Making Your Bathroom Safer


Filed under Living & Housing

“Safety in the bath.” When most people see these four words, they think of two age groups: seniors and children. However, creating a safe bath environment is equally important for every member of your family. In fact, approximately 70 percent of all accidents occurring in the home happen in the bathroom — which equals nearly 200,000 accidents each year. The bathroom can certainly be a dangerous place, but with a few simple tips, it doesn’t have to be. Below, find ways to increase the safety of your bathroom with ease and minimal expense — and without detracting from the beauty of your bath’s décor.


To fight slick surfaces, place a nonskid bathmat inside the tub or shower stall. This will increase the friction between wet feet and the floor or the inside of the tub or shower. Also put nonskid rugs on tile floors to minimize slips.

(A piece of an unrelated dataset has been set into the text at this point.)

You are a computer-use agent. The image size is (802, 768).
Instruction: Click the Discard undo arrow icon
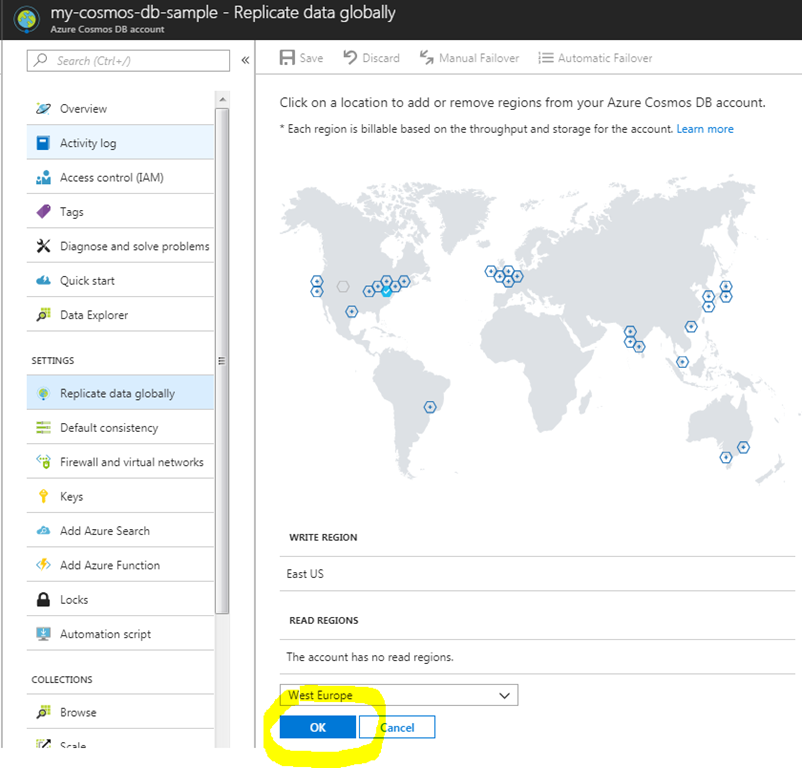coord(350,58)
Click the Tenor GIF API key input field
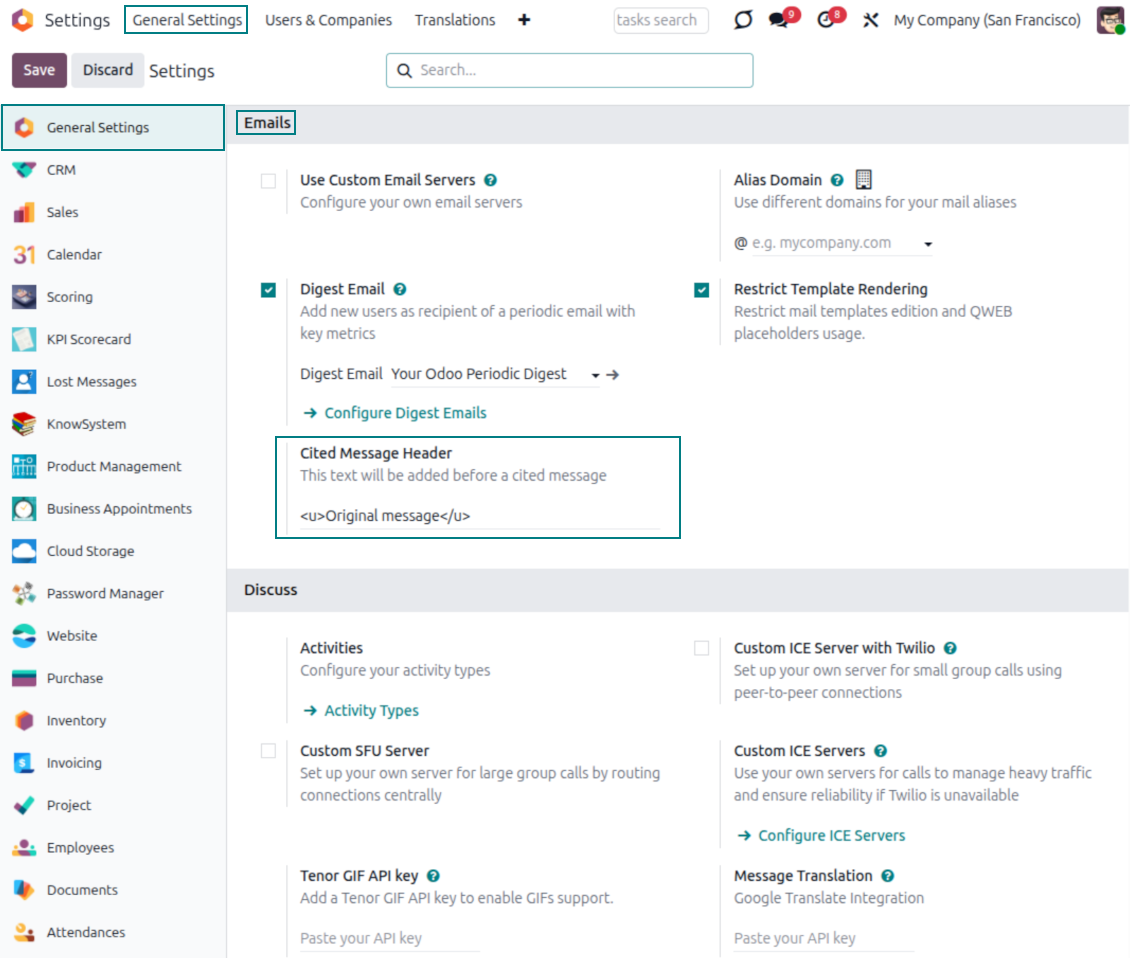 pyautogui.click(x=388, y=937)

Grab bars should be installed near the tub or shower and next to the toilet for a universally-safe bath. Whether it’s for young children just starting to shower on their own, the elderly, or someone suffering from a sports injury or recovering from surgery, grab bars are items that are easy to install and a huge helping hand. And if you have a senior in your life, this is the best safety device you can install for the elderly — where falling is the leading cause of injury resulting in death among people 65 years and older, according to the National Center for Injury Prevention and Control.

Worried installing grab bars will make your bathroom look too institutional? Relax — grab bars have come a long way. A new line of ADA-compliant decorative grab bars from Creative Specialties International, a division of Moen, come in a variety of designs and finishes to fit any bath décor and are designed to match the style and look of Moen’s popular faucets and bath accessories.


If you’ve got youngsters in the house, label all cleaning agents and lock them away. All medicines, even aspirin, should be put out of children’s reach. Make sure hot and cold taps are easily identified and put soft covers on tub taps and spouts. You might also want to consider plugging in a night-light in the bath for safer late-night visits by little ones.


For anyone who has problems getting into and out of the tub (think little kids, seniors, even weekend warriors with a pulled muscle), you may want to install a grip on the side of the tub wall for easy bath tub “hurdling.” One to try is the ADA-compliant Dual Tub Grip from Creative Specialties International’s Home Care line of bath safety items, which features a sturdy, no-wobble design and two different handle heights for grasping — so anyone can easily enter and exit the tub. Designed with textured grab areas shaped flat for better gripping, it clamps easily onto the tub wall for a quick, tool-free installation and removal without using any difficult or twisting motions. It also features nonskid pads to prevent scratches on the tub surface.


We all enjoy a hot, steamy shower, but it’s important to ensure that no one using the shower or sink will be scalded. The American Academy of Pediatrics encourages parents to set their household water heater no higher than 120 F. For children’s baths, there are a number of bath thermometers available in the form of bath toys, to help determine when the water is safe for a child to enter.

One thing we all want to avoid is “shower shock” — that quick change in water temperature due to a change in water pressure, brought about by flushing the toilet, turning on a dishwasher, starting a washing machine, or any other immediate household water usage. Many older shower systems do not have the technology to fight shower shock. If your shower valves are old, consider installing a pressure-balancing shower valve, like the Posi-Temp valve from Moen. It has a unique pressure-balancing spool to regulate water delivery and keep shower temperature consistent, comfortable and safe. The water remains a constant temperature (plus or minus 2 degrees) despite demand.


One thing is for sure — water and electricity don’t mix. Never install a light switch in or near the shower, and don’t keep appliances plugged in with cords long enough to reach the sink. Another quick and inexpensive safety precaution is to install ground fault circuit interrupters to prevent electrical shock. These outlets cut off electricity if water does get into an appliance. Also ensure that you have childproof covers over all electrical outlets.

Make the bathroom a relaxing haven for everyone — with an emphasis on safety. With a few adjustments and additions, you can ensure your bathroom is designed with everyone’s safety in mind.